*Your instructions*:
Retrieve every line from the records in which the word "agent" occurs.

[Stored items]
____

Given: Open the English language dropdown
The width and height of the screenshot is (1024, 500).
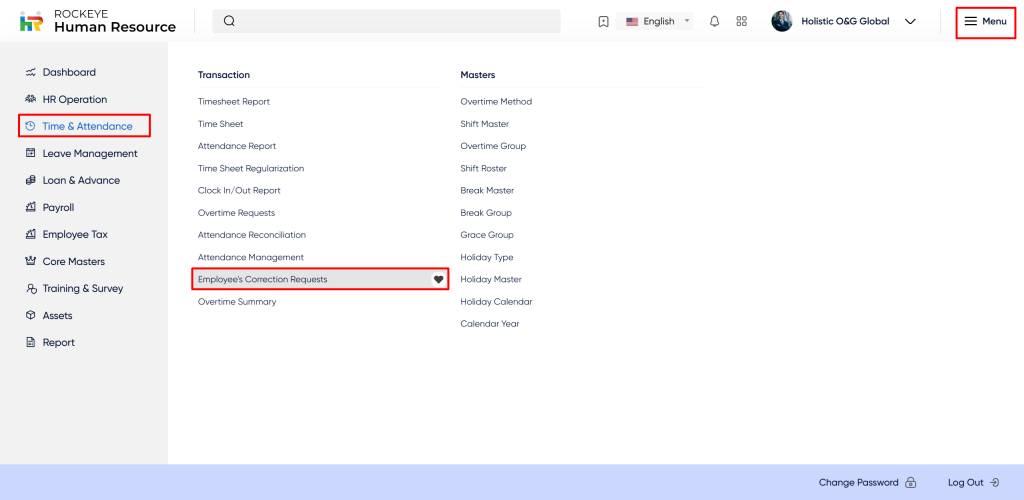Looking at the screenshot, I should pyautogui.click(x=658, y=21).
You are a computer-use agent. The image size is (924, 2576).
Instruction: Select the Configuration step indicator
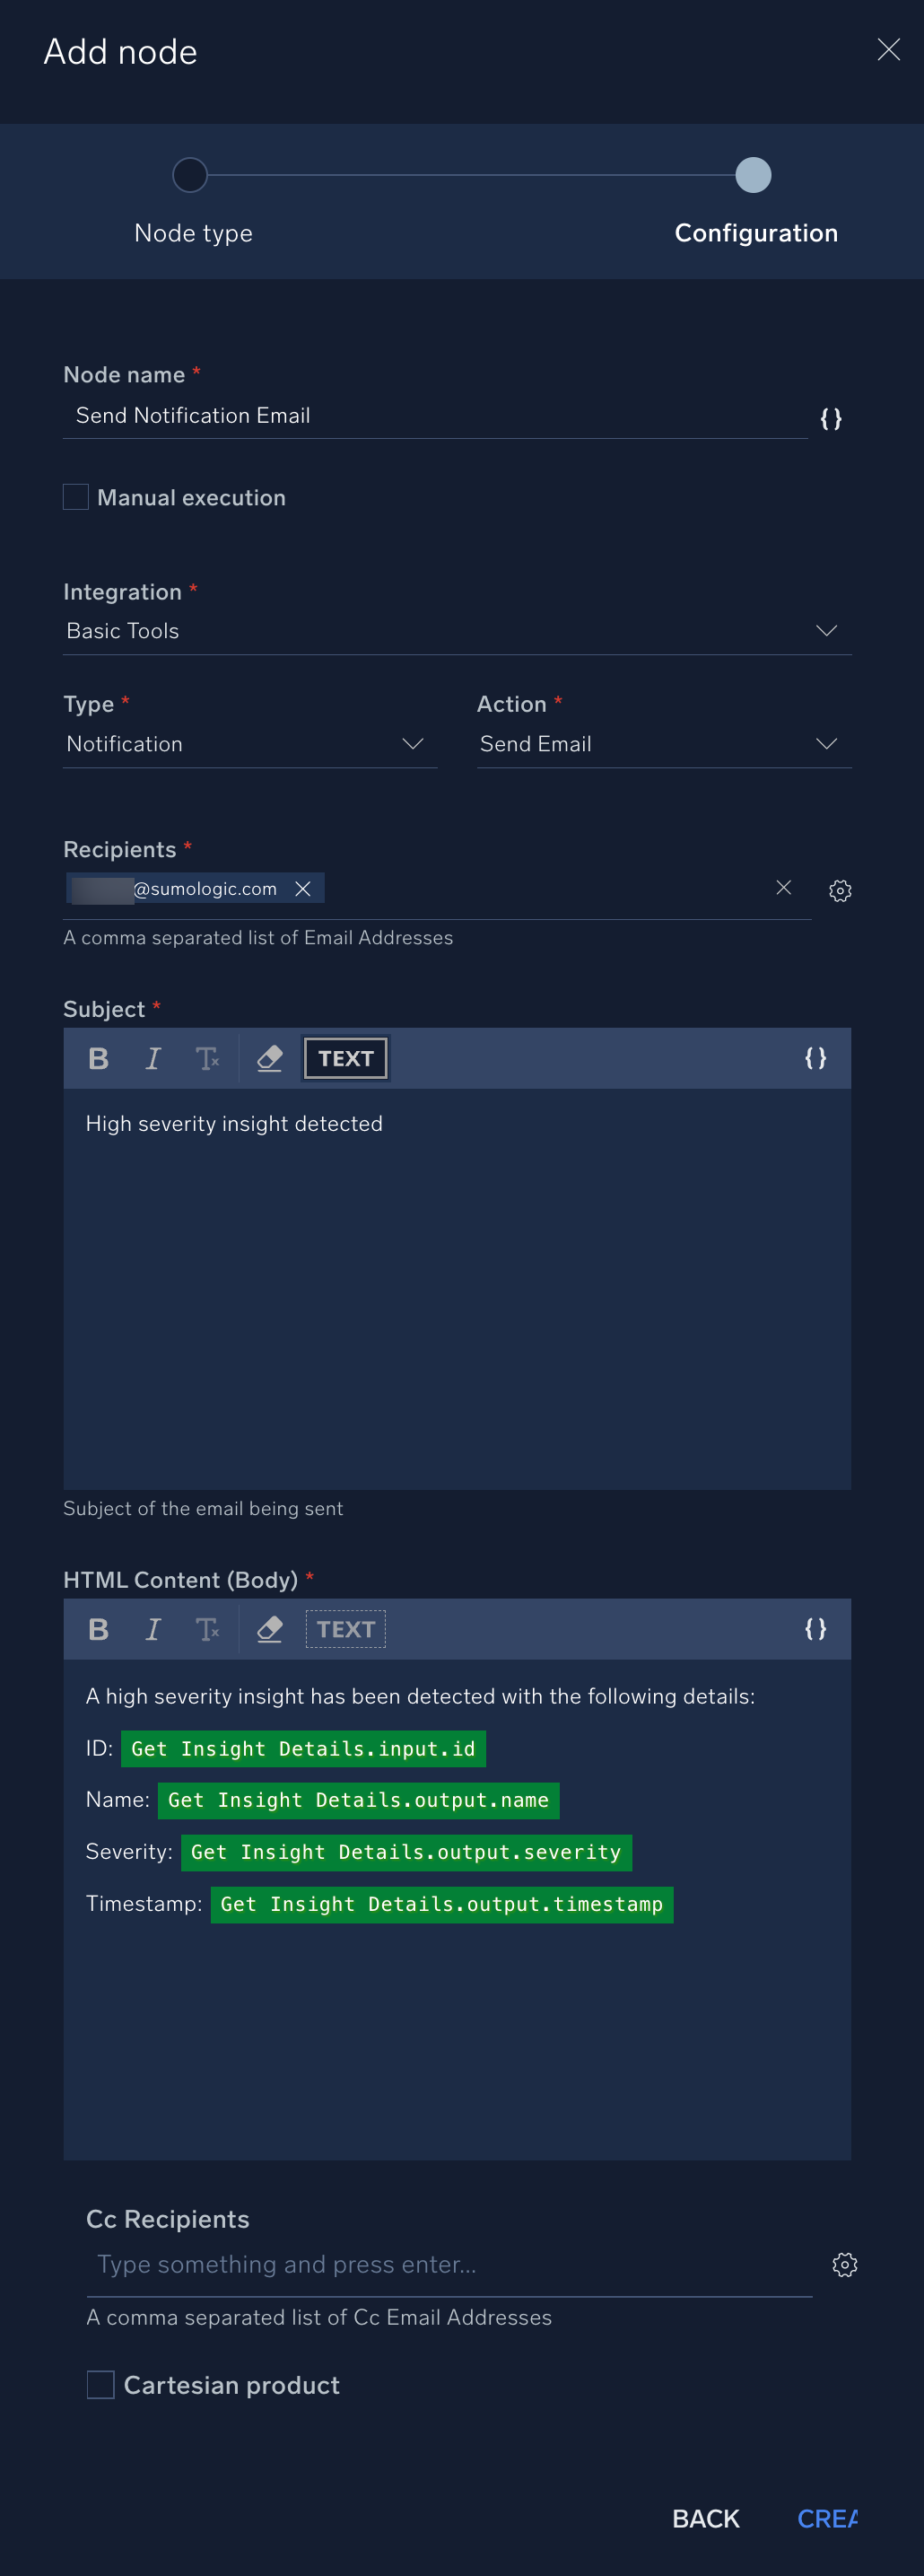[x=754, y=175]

____

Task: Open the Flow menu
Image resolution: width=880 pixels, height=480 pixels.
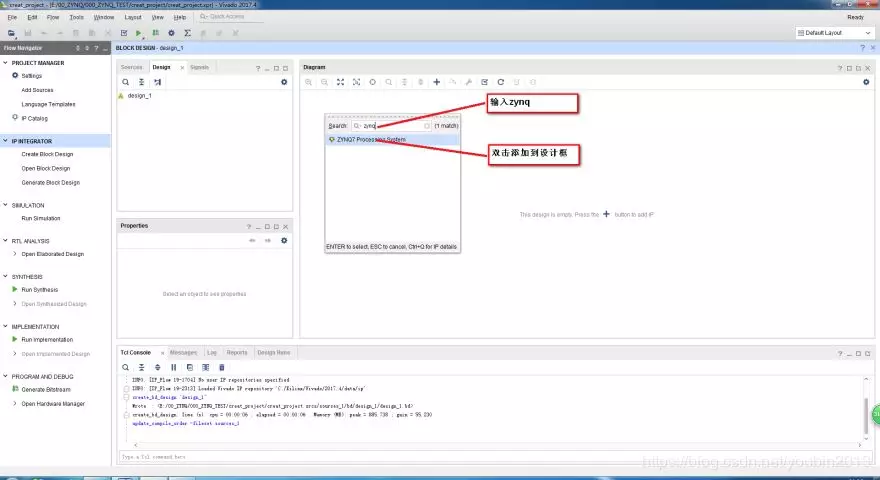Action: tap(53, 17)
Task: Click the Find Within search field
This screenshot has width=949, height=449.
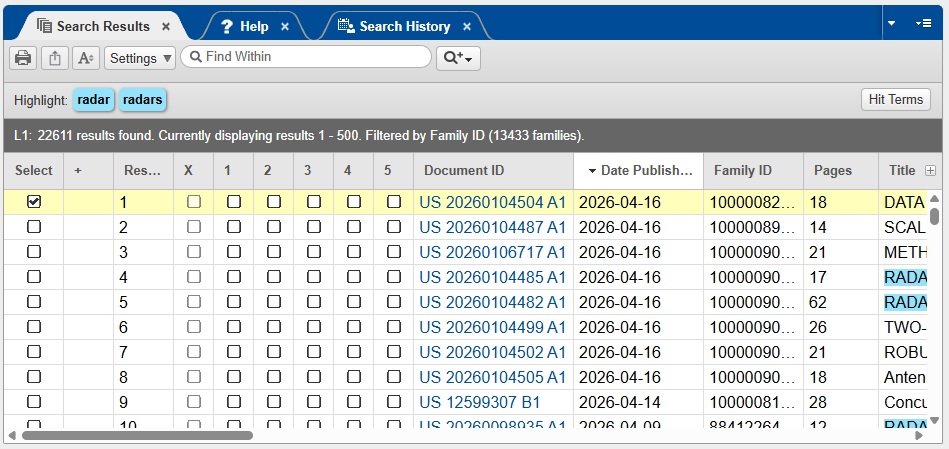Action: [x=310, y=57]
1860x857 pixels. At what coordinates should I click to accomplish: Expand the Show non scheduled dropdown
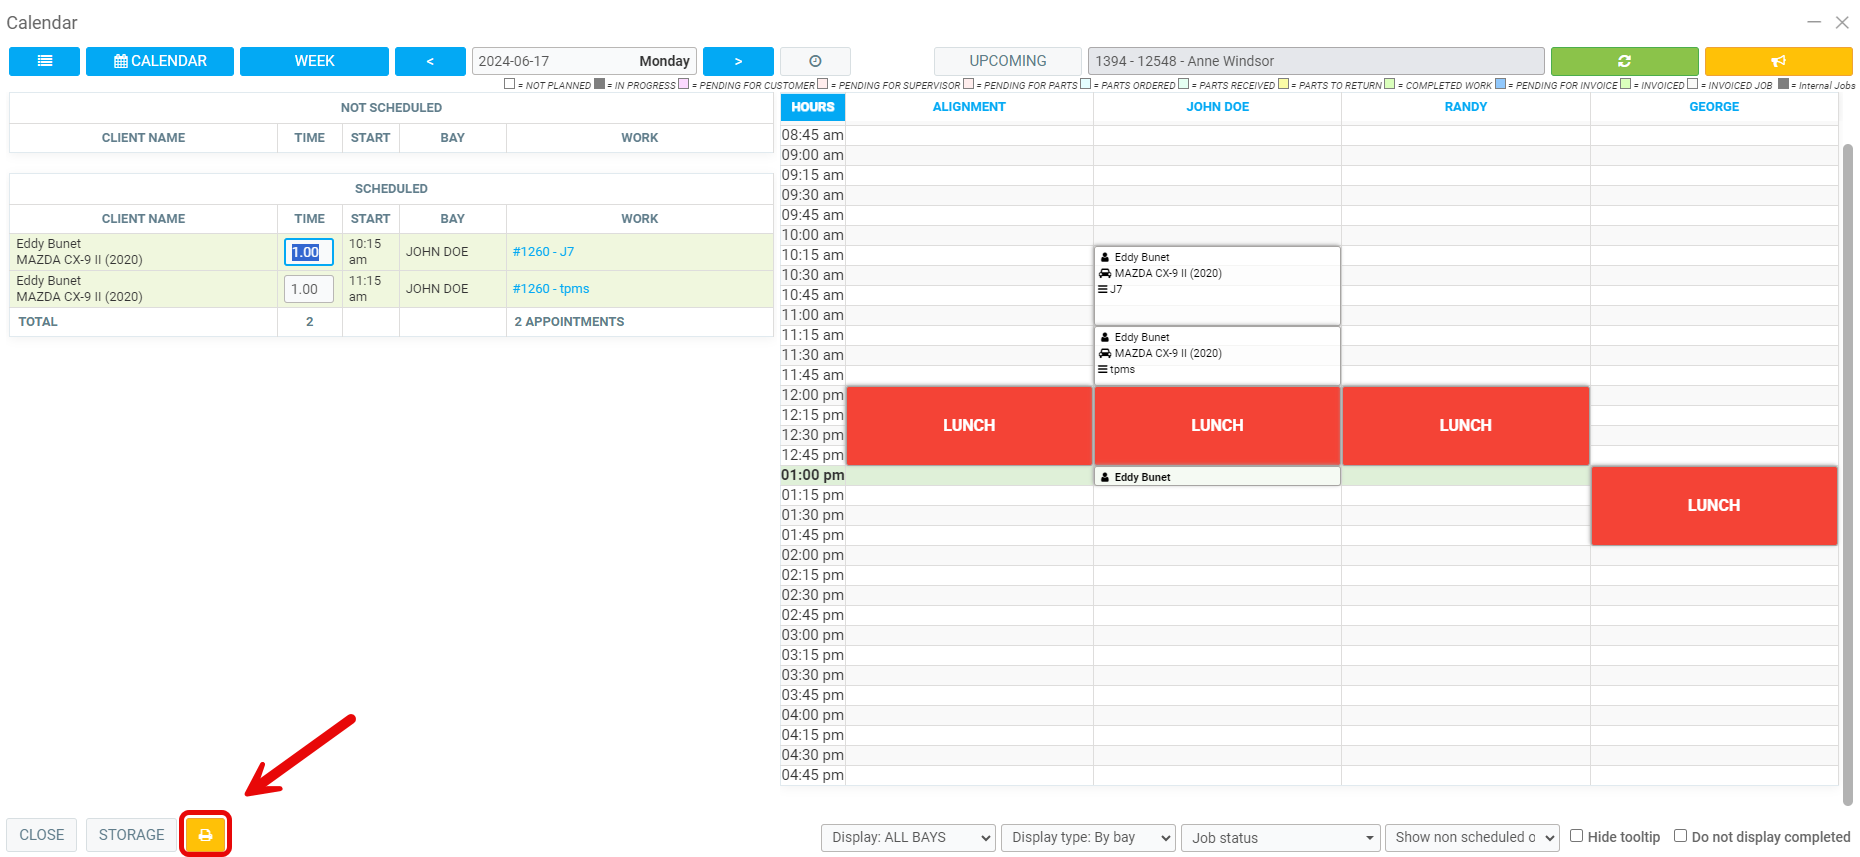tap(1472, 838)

____

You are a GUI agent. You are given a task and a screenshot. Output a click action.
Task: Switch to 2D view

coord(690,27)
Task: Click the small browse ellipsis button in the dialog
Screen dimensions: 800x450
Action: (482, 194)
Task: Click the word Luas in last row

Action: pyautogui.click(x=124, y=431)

____

*Solution for this exercise*:
You are a computer-use agent. The image size is (924, 2576).
You are a GUI agent. You are given a task and a screenshot. Output a click action.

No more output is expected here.